Should I start statins on the drooling demented to lower their LDL? Should I preach to paranoid schizophrenics that they must quit smoking? Doing so might help ease my burdens—will it ease theirs? Without a financial incentive, I treated practice guidelines as guidelines, and I treated patients as patients. With financial incentives, will the guidelines become my goal? Will I lose patience for patients who are just a means to my means?

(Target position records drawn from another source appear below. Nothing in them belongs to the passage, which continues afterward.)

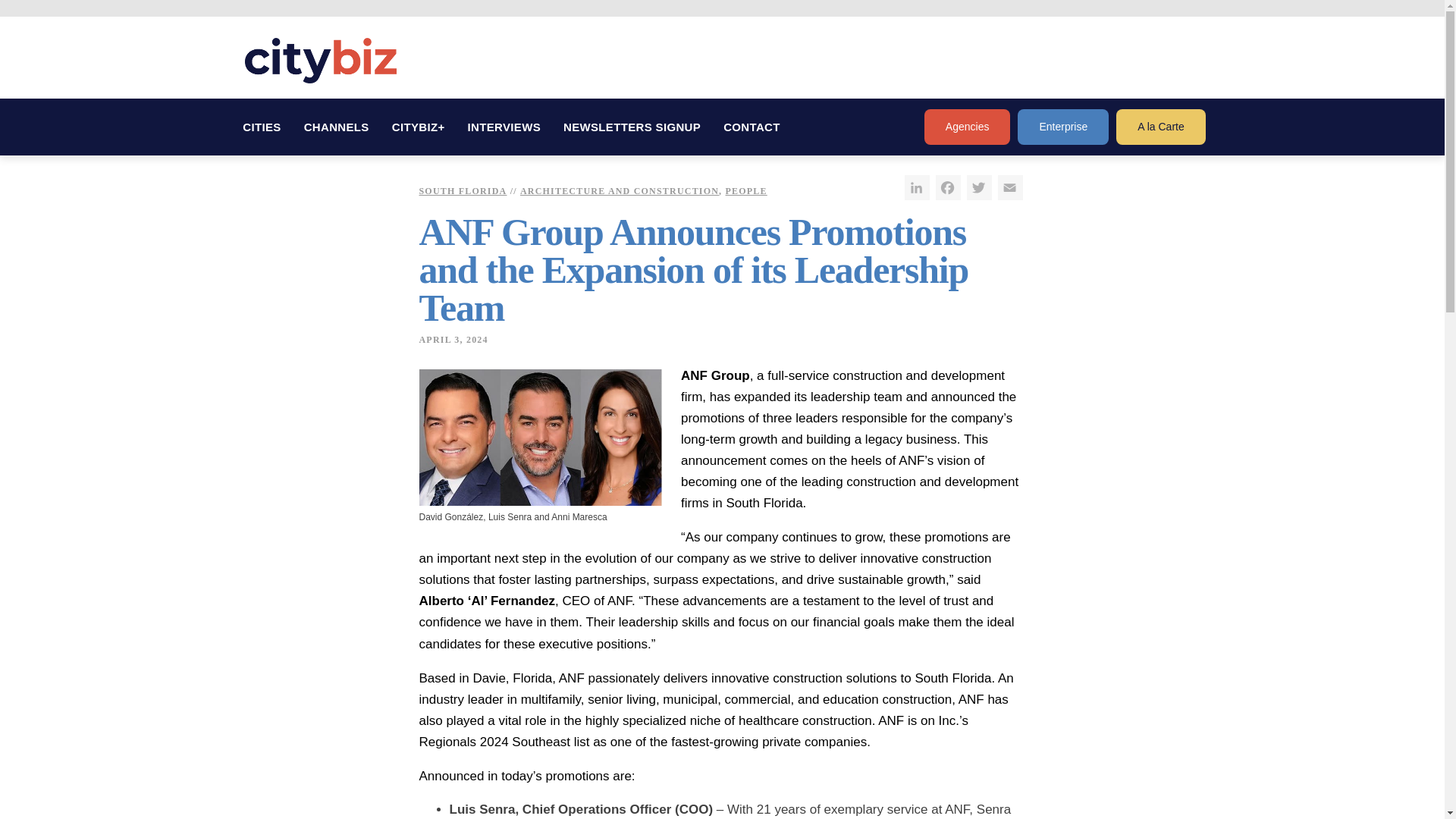
Facebook (948, 187)
Email (1010, 187)
citybiz (320, 60)
Twitter (978, 187)
LinkedIn (916, 187)
CHANNELS (336, 127)
CITIES (261, 127)
citybiz (320, 60)
Given the description of an element on the screen output the (x, y) to click on. 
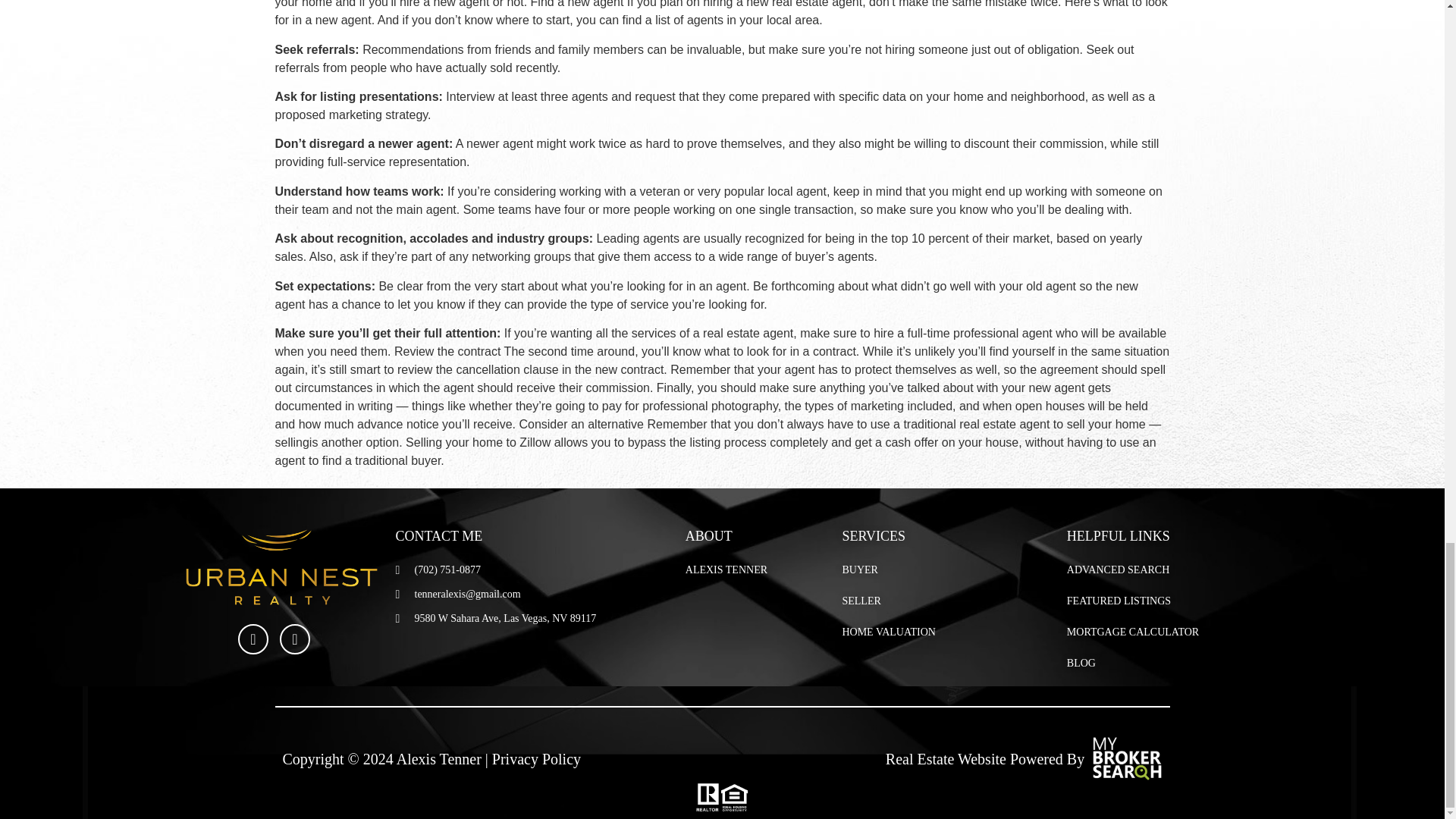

While many doctors are growing increasingly uneasy about the performance measures and risk factor guidelines, recognize that they are faulty and not always clearly supported by clinical research of the utmost integrity, may not reflect the values and preferences of their patients, and worry they may even be harmful for some patients; the insurers have ways of “motivating” compliance even beyond their reimbursements. You know those physician ratings and referral services that list doctors who have demonstrated “excellence” in patient care? Those are based on their compliance with P4P measures, too. So, doctors who don’t comply, risk seeing their financial survival further endangered by bad “ratings” that deter patients away from their practices.

Doctors are being increasingly caught between a rock and a hard place. Few can afford to simply not accept insurance patients in order to get away from these coercions because, in reality, how many people can afford to self-pay? With the financial, paperwork and regulatory pressures on doctors’ practices and all of the hassles, it’s amazing how many keep their doors open. Few would probably put up with it and continue to speak out if they didn’t truly care about people.

Gotta love those who do it for us.

While reasoned, thoughtful critiques of P4P are prolific in the medical literature as doctors speak out about them, “the movement shows little signs of slowing down,” wrote Dr. James Gaulte, M.D. “I hope we are not seeing another instance of ‘the dogs barking and the caravan moving on’ but I am afraid we are.”